I stole some time this week from the production line to build a new seatstay mitering jig. It took more time than I expected, but was worth the effort. Now the painstaking process of getting the seatstays just right with a file, is a 5 minutes trip to the mill. Nice.
So here's the next few steps in the process.
Fit the chainstays to the dropouts, and check spacing in the chainstay jig.
Next weld the chainstay to the dropout. In this case its a breezer style without a replaceable hanger. Normally on a MTB I'd suggest a replaceable hanger, but this is for the wife, and will mostly see just gravel, so no worries.
Put everything back in the jig and miter the Bottom Bracket junction.
Then weld on the chainstays, checking alignment all the way. It helps to have a perfectly straight wheel to stick in there a couple time during the process.

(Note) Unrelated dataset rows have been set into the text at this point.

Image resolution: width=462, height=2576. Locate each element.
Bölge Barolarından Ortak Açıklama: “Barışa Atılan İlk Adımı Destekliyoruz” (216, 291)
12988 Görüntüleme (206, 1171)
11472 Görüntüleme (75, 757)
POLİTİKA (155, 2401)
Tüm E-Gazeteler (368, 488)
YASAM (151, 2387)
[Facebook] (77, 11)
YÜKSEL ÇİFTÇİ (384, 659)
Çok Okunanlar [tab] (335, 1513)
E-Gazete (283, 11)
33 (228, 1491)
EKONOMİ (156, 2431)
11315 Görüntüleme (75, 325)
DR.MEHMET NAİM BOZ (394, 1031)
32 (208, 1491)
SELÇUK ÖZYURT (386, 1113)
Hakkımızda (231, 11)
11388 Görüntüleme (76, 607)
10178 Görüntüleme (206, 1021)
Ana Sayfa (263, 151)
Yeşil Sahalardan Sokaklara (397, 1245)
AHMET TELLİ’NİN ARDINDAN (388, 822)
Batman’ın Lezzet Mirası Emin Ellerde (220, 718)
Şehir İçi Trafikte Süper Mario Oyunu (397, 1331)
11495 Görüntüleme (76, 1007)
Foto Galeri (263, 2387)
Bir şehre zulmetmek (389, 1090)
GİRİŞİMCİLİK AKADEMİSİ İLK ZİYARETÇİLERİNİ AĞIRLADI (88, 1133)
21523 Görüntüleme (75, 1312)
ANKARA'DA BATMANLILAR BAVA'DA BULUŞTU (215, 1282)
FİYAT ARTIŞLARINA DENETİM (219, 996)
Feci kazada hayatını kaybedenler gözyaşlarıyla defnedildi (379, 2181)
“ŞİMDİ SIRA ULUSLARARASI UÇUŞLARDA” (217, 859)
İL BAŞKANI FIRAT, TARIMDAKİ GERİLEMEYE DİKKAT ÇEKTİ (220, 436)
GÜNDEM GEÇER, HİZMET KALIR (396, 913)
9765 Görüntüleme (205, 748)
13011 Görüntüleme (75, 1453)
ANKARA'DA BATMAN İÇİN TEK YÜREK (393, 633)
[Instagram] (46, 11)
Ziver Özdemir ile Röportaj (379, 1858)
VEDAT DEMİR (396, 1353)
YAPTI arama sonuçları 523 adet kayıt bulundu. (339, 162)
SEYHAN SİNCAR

And here is part of the chainstay jig I built this week. It make a huge difference! Its rock solid.
And the finish product with the disk brake mount, chainstay bridge and disk brake bridge installed. All that is left is to ream the seat-tube and headtube, then braze on the bottle mounts and cable stops and its off to paint!
This is bike is for my wife. I don't think anything I've ever made has given me more satisfaction. Most days I couldnt wait until I'd completed a days work, done my "chores", and finished my workout so that I could race down to the man-cave to work on her. My only hope is that it provides her with miles of smiles, and that she enjoys it half as much as I enjoyed building it for her. Love you Kitten!
And that means, ProPam, you are no longer on deck, but up to bat. Better get cracking on that color choice, cause I'm starting on yours tomorrow!